DIRECTIONS FOR THIS TASK = From the records below, take each line where the string "will" shows up and copy it.

INPUT =
------
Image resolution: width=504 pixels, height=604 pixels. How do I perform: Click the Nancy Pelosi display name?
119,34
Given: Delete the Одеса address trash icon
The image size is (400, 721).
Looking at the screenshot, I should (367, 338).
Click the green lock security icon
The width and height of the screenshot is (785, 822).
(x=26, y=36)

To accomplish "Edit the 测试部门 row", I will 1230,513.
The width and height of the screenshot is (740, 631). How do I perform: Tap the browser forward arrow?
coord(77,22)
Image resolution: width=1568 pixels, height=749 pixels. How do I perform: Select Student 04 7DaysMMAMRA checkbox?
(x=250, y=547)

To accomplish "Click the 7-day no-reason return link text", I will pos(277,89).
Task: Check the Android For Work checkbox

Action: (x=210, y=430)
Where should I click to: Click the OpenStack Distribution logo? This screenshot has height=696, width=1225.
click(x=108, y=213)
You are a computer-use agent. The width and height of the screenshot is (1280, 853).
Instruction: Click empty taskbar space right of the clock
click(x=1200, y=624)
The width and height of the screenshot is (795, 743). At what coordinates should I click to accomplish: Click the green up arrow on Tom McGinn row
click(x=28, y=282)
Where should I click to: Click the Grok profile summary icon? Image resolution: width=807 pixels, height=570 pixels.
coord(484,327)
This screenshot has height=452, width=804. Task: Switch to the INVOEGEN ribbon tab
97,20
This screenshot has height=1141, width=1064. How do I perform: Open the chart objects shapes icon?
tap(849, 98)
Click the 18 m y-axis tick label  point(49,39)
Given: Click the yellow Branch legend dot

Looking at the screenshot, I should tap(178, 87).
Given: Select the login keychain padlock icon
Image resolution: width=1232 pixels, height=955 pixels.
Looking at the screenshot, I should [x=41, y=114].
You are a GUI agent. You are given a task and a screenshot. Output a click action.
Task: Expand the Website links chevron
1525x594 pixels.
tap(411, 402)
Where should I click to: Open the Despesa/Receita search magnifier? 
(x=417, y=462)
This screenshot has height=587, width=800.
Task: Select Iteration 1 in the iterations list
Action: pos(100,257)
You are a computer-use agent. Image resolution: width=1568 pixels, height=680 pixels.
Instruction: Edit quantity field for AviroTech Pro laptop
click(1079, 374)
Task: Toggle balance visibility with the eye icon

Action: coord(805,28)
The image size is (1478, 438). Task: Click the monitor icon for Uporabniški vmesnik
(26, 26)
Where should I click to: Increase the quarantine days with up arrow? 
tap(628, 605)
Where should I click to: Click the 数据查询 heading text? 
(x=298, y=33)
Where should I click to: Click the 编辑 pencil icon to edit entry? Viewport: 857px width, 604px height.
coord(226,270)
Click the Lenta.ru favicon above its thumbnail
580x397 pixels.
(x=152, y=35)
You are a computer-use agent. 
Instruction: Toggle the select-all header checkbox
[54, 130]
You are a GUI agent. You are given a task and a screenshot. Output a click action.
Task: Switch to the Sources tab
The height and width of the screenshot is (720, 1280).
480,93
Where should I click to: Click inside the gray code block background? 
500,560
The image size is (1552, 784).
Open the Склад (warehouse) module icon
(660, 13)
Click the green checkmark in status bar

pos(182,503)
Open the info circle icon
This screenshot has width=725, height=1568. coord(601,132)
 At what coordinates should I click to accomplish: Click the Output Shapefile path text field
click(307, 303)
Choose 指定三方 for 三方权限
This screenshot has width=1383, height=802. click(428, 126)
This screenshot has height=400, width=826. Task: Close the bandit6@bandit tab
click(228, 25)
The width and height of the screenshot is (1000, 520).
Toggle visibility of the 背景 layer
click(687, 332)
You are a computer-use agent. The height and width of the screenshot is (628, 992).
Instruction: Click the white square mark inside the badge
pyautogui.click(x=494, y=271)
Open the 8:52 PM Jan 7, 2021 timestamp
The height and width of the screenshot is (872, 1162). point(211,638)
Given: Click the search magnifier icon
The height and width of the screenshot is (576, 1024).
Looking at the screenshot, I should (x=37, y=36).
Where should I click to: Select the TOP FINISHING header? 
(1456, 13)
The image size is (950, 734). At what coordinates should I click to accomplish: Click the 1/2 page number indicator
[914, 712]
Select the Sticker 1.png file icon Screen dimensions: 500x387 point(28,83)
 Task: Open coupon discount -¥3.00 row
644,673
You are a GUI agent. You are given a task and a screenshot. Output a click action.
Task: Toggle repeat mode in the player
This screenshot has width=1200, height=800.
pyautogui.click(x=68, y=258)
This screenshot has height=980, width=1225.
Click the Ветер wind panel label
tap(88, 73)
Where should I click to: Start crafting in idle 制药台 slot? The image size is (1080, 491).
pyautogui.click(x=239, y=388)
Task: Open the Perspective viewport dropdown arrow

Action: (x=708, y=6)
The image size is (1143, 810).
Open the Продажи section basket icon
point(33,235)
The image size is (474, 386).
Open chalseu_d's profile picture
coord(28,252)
------
SOLUTION BELOW =
To accomplish "Edit the 测试部门 row", I will 1230,513.
To accomplish "Click the 7-day no-reason return link text", I will pos(277,89).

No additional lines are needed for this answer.